As Rutherford H. Platt points out, humane urbanism can take many forms, from affordable housing and networks of bike paths to refurbished waterfronts and urban farms. Often spontaneous, low-tech, and self-sustaining programs, their shared goal is to connect people to one another and to bring nature back into the city. Reclaiming American Cities examines both sides of this historic transformation: the long struggle against patricians and technocrats of earlier decades and the recent sprouting of grassroots efforts to make metropolitan America more humane and sustainable.

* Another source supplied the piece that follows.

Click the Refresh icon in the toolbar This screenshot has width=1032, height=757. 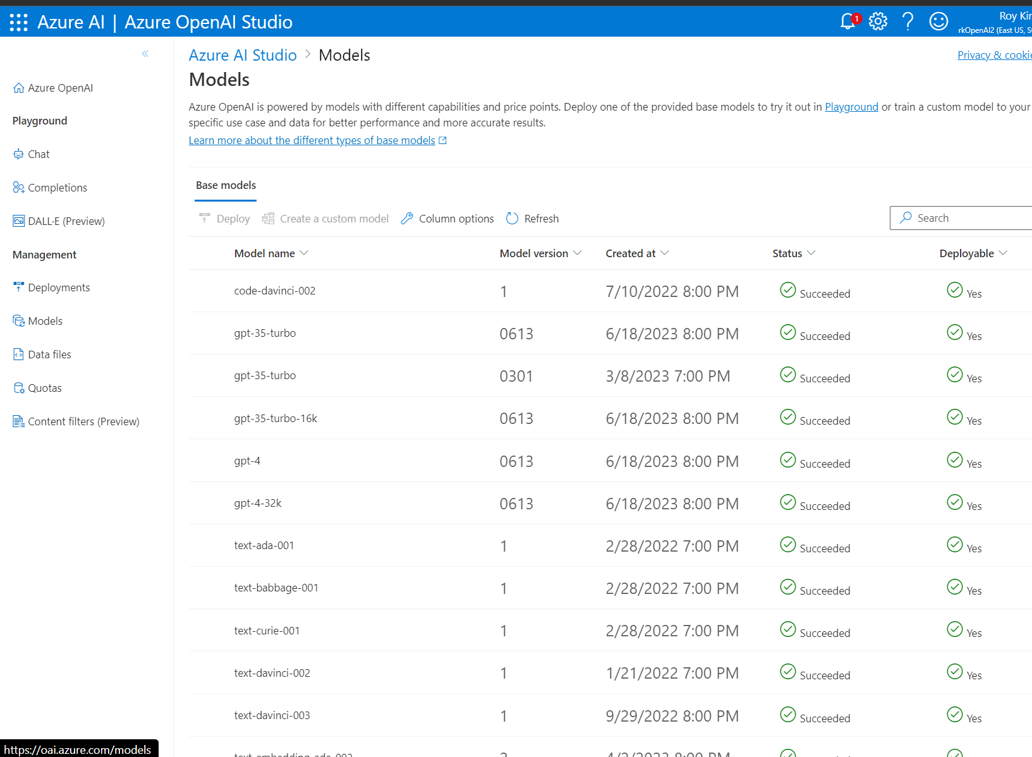[x=512, y=219]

A sophisticated, thorough, and comprehensive history of city planning in the United States over the last 125 years.'—Alex Marshall, author of How Cities Work: Suburbs, Sprawl, and the Roads Not Taken
'Platt's book offers a breathtaking historical sweep of attempts to shape the physical and social organization of U.S. cities-and why some of them succeeded while many others failed. Bringing us right up to the present through an impressive number of detailed examples, Reclaiming American Cities powerfully demonstrates how fresh approaches and place-based movements are making our communities more humane, livable, and sustainable.'—Jennifer Wolch, Dean, UC Berkeley College of Environmental Design
'Each generation remakes the city in its own image. The past provides the problem and the future provides the opportunity. Rutherford Platt's excellent new book provides a perspective, literally a viewpoint, from which to see and contemplate the American urban landscape, and the people and ideas that have shaped it over the last century. Highly recommended!'—Eric W. Sanderson, author of Terra Nova: The New World After Oil, Cars, and Suburbs and Mannahatta: A Natural History of New York City
'Reclaiming American Cities is perhaps the only historical narrative that seeks to gather up the disparate physical urban threads--housing, transportation, and parkland--in a complete package that reveals the contradictions and blind spots (as well as brilliant insights) that have guided our lurching city building movement for the past century.'—City Parks Blog
'Platt does an excellent job summarizing historical trends in U.S. city planning as well as providing a blueprint for future developments in this often troubled and contentious field.'—AAG Review of Books
'Any reader looking for one book that will situate over a century of U.S. urbanization trends into a very readable book would be well advised to select this book as their guide.'—Jeremy Bryson, Weber State University
Rutherford H. Platt is professor emeritus of geography at the University of Massachusetts Amherst. Among his publications are The Ecological City: Preserving and Restoring Urban Biodiversity (University of Massachusetts Press, 1994) and The Humane Metropolis: People and Nature in the 21st-Century City (University of Massachusetts Press, 2006). The fourth edition of his textbook Land Use and Society: Geography, Law, and Public Policy will be released in 2014.